Variable names

February 19, 2019

A variable name (an identifier) must be assigned to every question, calculated variable, and roster in Survey Solutions. Additionally it must also be assigned to the whole questionnaire, and may be assigned to sections and subsections.

Variable names are used for:

  • referring to questions in the C# syntax expressions;
  • naming the data columns in the export data files;
  • referring to the origin of event in paradata events, errors and comments files.

A variable name is a word that consists only of the following:

  • English letters A..Z and a..z;
  • Digits 0..9;
  • an underscore character “_“.

No other characters are permitted in the variable name. Specifically, spaces are not permitted in the variable names, as variable name must be a single word. Variable name may not start with a digit or underscore, and may not end with an underscore. Double underscores are not permitted in variable name.

Variable names may not be longer than 32 characters and are required to be shorter for some question types: multiselect, GPS location and some other question types.

Variable names are shown in green color in the questionnaire Designer.

The following are examples of valid variable names: age, gender, x25, age_of_hh_head.

The following are examples of invalid variable names:

  • age_ (ends with an underscore);
  • 0st (starts with a digit);
  • food+nonfood (contains character “+” which is not permitted)

In addition to the above restrictions, a variable name may not be a reserved keyword in C#, Stata, SPSS software, or in the Survey Solutions itself, or in OS Microsoft Windows. Hence the following are the reserved words that may not be used as Survey Solutions variable names:

        "abstract", "as", "base", "bool", "break", "byte", "case",
        "catch", "char", "checked", "class", "const", "continue", "decimal",
        "default", "delegate", "do", "double", "else", "enum", "event",
        "explicit", "extern", "false", "finally", "fixed", "float", "for",
        "foreach", "goto", "if", "implicit", "in", "int", "interface",
        "internal", "is", "lock", "long", "namespace", "new", "null",
        "object", "operator", "out", "override", "params", "private", "protected",
        "public", "readonly", "ref", "return", "sbyte", "sealed", "short",
        "sizeof", "stackalloc", "static", "string", "struct", "switch", "this",
        "throw", "true", "try", "typeof", "uint", "ulong", "unchecked",
        "unsafe", "ushort", "using", "virtual", "void", "volatile", "while"

        "_all", "_b", "byte", "_coef", "_cons", "double", "float", "if", "in", "int", 
        "long", "_n", "_pi", "_pred", "_rc", "_skip", "strl", "using", "with"

        "all", "and", "by", "eq", "ge", "gt", "le", "lt", "ne", "not", "or", 
        "to", "with"

        "rowcode","rowname","rowindex","roster","id", "parentid1", "parentid2", 
        "parentid3", "parentid4", "self", "state", "quest", "optioncode", 
        "complete", "cover", "overview"

        "con", "prn", "aux", "nul", 
        "com1", "com2", "com3", "com4", "com5", "com6", "com7", "com8","com9",
        "lpt1", "lpt2","lpt3", "lpt4", "lpt5", "lpt6", "lpt7", "lpt8", "lpt9"

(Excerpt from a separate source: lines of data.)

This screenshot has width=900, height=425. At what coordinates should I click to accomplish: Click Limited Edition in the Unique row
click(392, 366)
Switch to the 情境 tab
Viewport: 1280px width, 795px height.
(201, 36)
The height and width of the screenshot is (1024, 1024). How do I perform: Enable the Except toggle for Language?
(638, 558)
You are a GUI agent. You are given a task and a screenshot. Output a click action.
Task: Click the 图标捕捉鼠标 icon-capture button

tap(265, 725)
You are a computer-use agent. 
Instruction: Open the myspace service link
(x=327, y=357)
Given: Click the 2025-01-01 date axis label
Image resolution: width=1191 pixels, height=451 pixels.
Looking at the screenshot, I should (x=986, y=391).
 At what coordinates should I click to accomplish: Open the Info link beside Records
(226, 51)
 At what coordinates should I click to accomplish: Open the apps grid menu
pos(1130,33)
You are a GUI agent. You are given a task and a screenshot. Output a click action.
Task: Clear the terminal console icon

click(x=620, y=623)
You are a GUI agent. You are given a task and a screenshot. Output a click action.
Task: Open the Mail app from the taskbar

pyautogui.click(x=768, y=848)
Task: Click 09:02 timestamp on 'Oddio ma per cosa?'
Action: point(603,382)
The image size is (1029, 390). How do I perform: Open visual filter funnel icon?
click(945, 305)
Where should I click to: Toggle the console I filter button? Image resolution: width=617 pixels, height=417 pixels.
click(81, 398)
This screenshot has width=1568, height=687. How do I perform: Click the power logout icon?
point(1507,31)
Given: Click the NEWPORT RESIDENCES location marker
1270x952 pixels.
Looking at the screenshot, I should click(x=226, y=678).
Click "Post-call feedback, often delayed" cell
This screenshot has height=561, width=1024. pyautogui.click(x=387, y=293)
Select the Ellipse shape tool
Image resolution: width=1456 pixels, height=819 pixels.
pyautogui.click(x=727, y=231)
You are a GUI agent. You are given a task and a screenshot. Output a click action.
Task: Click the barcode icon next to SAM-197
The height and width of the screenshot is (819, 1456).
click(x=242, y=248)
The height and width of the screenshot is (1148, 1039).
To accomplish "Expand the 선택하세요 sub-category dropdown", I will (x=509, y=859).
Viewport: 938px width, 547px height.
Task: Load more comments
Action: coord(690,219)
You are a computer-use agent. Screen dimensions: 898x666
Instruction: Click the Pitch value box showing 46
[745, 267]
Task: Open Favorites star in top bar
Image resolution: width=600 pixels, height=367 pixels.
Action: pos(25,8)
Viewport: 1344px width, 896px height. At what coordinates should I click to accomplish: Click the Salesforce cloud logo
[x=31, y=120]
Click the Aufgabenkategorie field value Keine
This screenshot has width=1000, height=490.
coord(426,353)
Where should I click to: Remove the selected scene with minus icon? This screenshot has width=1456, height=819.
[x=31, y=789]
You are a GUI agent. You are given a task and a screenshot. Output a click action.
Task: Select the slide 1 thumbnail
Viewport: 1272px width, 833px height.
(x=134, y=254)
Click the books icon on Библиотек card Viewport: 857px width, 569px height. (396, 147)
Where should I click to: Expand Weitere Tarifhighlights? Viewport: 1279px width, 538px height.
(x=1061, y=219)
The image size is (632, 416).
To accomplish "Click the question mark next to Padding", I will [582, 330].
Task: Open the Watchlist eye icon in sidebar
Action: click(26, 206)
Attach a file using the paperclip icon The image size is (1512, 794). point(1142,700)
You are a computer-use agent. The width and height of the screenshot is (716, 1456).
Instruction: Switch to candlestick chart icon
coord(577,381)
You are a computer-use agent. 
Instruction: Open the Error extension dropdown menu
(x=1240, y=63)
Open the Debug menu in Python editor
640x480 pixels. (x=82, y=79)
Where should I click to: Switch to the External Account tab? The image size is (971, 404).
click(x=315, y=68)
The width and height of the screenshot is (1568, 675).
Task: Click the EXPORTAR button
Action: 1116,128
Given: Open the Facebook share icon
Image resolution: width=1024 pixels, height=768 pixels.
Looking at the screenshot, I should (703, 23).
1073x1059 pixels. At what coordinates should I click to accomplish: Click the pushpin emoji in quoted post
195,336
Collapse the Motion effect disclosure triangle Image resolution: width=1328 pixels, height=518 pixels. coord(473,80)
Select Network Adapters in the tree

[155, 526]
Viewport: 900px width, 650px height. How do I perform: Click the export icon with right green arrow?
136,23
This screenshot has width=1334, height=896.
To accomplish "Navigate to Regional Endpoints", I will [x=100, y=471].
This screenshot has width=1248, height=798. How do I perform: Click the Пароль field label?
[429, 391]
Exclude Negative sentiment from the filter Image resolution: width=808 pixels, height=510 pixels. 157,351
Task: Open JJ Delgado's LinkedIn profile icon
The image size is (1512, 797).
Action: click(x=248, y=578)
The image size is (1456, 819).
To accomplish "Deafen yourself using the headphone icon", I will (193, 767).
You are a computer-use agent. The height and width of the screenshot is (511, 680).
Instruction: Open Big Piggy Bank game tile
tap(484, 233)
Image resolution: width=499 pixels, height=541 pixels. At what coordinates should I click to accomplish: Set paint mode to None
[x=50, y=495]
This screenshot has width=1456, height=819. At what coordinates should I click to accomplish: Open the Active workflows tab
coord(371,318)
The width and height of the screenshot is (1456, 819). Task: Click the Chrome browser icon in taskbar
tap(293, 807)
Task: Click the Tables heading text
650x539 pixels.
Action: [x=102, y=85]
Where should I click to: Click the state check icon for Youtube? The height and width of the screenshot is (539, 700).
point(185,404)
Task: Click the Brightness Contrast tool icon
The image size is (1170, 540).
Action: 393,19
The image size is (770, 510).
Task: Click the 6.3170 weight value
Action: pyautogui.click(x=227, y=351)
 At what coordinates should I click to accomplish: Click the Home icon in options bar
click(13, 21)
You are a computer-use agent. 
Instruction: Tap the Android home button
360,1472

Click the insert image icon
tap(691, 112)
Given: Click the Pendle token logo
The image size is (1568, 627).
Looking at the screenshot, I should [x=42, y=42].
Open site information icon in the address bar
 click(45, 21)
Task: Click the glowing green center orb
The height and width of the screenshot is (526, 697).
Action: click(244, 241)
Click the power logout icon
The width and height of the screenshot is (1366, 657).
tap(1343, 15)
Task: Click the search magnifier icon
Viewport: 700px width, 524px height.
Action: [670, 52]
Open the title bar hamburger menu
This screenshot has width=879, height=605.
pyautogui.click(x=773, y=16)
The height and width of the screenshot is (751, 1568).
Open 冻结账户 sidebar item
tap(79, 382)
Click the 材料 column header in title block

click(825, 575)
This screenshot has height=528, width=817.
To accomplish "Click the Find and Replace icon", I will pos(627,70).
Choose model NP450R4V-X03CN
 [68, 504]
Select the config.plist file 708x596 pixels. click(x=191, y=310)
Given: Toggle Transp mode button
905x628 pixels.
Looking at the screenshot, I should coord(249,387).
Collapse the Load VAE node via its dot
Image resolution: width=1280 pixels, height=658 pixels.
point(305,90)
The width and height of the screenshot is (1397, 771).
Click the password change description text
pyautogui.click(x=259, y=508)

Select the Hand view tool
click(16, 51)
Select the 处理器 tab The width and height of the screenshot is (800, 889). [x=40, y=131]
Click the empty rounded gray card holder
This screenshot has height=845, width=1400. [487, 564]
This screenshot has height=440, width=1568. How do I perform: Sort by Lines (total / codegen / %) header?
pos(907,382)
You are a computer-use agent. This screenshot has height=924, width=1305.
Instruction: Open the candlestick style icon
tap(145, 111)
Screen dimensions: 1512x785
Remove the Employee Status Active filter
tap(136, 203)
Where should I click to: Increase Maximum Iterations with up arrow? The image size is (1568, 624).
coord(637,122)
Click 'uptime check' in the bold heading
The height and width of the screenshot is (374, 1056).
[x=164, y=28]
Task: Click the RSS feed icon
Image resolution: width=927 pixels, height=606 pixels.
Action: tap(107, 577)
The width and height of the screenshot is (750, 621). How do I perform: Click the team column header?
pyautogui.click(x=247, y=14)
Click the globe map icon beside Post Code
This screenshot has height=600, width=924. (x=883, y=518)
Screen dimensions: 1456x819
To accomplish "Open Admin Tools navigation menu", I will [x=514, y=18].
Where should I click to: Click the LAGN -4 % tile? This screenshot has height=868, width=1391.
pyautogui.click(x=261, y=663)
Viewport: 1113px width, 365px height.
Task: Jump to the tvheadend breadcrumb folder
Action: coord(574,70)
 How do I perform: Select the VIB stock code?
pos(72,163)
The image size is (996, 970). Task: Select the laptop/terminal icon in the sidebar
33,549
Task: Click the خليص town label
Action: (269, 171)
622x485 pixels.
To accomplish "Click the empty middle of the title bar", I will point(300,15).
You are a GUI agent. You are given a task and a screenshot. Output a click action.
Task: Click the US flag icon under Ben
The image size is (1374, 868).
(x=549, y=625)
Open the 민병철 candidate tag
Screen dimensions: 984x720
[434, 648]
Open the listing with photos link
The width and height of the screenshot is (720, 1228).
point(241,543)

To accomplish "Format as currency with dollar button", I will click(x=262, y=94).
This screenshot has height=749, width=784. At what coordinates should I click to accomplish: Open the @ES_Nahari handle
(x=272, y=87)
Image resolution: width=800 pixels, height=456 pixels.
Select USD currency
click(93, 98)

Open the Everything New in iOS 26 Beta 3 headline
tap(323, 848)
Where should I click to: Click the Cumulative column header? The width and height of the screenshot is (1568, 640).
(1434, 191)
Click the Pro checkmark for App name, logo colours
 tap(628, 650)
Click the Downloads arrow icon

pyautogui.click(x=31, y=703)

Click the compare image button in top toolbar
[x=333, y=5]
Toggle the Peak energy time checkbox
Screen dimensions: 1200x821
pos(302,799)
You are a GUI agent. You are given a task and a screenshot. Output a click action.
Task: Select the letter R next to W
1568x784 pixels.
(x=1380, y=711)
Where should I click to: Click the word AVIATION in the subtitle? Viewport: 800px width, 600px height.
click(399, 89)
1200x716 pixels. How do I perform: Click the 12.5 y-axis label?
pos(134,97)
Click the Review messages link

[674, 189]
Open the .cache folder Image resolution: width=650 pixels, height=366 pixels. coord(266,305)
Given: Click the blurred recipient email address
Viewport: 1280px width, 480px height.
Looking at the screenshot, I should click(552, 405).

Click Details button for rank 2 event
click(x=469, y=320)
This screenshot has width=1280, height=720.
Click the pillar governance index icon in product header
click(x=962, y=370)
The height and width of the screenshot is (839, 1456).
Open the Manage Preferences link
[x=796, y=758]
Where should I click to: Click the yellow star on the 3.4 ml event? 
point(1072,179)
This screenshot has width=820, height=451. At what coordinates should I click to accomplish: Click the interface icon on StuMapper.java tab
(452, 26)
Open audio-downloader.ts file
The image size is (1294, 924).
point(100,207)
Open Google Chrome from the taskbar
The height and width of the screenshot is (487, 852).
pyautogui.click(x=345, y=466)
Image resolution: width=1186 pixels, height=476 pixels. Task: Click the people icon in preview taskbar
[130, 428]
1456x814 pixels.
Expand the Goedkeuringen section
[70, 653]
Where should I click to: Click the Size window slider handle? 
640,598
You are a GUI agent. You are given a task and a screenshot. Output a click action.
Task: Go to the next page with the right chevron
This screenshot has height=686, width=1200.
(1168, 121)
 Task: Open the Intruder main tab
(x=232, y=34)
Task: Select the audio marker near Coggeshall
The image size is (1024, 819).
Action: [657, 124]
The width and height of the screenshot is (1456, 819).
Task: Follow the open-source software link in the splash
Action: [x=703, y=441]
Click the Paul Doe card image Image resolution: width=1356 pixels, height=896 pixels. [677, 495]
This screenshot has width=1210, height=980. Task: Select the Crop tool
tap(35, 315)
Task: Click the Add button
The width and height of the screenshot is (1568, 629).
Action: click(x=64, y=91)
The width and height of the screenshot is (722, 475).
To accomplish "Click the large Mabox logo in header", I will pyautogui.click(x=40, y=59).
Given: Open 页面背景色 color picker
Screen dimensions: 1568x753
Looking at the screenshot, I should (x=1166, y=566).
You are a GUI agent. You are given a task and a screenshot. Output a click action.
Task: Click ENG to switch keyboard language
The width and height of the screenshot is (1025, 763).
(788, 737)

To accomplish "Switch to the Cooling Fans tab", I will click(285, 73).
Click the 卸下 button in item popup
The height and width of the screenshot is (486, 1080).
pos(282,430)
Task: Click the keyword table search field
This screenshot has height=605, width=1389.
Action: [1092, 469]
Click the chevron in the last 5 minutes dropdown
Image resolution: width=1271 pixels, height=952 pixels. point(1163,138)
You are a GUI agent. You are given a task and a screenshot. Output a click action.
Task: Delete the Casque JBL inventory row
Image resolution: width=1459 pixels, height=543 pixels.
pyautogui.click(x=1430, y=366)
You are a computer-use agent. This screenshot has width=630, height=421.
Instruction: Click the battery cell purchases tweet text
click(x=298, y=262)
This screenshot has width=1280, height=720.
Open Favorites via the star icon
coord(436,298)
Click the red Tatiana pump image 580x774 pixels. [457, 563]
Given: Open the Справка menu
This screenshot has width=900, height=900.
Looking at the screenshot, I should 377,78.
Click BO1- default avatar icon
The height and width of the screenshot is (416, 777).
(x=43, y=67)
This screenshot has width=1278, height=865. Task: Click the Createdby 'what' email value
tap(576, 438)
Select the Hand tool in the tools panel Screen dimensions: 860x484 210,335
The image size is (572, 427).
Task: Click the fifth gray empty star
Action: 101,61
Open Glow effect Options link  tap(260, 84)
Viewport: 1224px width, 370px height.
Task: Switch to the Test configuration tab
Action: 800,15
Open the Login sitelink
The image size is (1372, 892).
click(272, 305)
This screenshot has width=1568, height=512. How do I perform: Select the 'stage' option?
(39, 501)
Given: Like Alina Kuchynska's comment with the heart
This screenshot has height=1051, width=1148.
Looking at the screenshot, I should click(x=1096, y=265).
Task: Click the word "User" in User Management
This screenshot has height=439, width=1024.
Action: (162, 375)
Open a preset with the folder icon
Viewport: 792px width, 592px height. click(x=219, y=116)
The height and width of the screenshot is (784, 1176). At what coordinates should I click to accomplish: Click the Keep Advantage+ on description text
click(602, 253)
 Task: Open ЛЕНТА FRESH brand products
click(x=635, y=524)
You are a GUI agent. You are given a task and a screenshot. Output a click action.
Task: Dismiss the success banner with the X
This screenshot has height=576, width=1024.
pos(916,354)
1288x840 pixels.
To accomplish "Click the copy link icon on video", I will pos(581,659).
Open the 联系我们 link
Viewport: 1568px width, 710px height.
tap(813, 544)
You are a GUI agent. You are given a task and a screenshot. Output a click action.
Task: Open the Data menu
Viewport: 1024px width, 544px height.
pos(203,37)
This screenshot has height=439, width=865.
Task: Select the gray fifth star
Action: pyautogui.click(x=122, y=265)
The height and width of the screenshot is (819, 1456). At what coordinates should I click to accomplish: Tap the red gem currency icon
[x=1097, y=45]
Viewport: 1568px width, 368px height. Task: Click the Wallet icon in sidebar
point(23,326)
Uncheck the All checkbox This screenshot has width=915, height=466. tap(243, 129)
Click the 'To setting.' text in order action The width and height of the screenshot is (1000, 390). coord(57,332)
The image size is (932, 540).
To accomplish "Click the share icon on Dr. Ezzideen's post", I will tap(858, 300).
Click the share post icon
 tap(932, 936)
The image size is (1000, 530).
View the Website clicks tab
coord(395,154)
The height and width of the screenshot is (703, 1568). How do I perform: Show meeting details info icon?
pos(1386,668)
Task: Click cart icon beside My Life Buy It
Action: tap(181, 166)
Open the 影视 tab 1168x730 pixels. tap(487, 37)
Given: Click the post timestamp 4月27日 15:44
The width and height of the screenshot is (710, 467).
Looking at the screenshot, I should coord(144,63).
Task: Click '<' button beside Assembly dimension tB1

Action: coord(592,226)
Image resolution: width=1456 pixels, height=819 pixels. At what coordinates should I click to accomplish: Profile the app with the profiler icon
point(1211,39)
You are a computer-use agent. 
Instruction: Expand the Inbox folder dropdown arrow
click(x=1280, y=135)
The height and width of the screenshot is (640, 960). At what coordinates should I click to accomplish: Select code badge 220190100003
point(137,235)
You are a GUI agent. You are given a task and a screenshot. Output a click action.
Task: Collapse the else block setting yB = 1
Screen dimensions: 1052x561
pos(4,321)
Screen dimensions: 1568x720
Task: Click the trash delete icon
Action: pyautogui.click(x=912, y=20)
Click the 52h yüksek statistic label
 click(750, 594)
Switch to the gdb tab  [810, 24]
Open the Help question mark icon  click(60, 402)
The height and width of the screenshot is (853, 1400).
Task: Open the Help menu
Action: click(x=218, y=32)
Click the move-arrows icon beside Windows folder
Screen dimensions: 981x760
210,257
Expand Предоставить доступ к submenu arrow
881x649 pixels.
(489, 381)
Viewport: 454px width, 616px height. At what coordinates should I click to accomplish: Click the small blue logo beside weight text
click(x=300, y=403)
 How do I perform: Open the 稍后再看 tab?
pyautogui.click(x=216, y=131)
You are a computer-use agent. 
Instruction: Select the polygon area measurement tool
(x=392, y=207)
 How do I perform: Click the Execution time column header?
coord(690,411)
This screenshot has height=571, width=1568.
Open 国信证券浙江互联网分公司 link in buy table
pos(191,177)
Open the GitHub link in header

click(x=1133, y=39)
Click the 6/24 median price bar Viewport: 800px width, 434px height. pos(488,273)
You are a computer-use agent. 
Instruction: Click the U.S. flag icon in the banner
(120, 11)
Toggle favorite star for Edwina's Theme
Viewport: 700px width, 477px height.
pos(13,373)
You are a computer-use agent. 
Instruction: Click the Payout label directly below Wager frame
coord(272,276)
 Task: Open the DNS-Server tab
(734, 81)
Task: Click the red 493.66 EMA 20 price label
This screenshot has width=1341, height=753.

In addition all variable names of the pattern str#### (“str” followed by a number) are also disallowed (reserved in Stata).

Variable names are case-sensitive, once you’ve declared a variable Income or SpouseAge keep on writing it the same way in all the syntax expressions. To facilitate export to case-insensitive systems like SPSS, Survey Solutions will not permit you to declare another variable name that differs only by case from one already used, for example it will not permit spouseage once SpouseAge is already declared. This means that all variations of case in the above keywords are also reserved keywords.

Naming conventions

The following are some common schemes for naming variables in questionnaires:

  • v1, v2, v3 (by question number);
  • s1q1, s1q2, .., s2q1,…. (by section and question number);
  • a1, a2, …b1, b2 (by section letter and question number);
  • age, gender, education (by the matter of the question);
  • ageOfHead, numberOfChildren (so called Camel notation);
  • AgeOfHead, NumberOfChildren (capitalization of every variable name);
  • age_of_head, number_of_children (underscores used to separate words).

You can pick what is more convenient for your work keeping in mind the following:

  • how easy it is to read expressions involving such variable names;
  • how easy it is to make a mistake when typing a variable name;
  • how easy it will be to introduce a new question in the middle of the questionnaire;
  • compatibility with your file system and data processing package;
  • etc.

Once you’ve picked a convention for the variable names, it’s best to maintain it for the whole questionnaire and inform your collaborators about your preferred pattern of variable names.

Note that among Stata users it is conventional to use all lowercase letters for variable names, though this is not a requirement, while in SPSS variable names are not case-sensitive.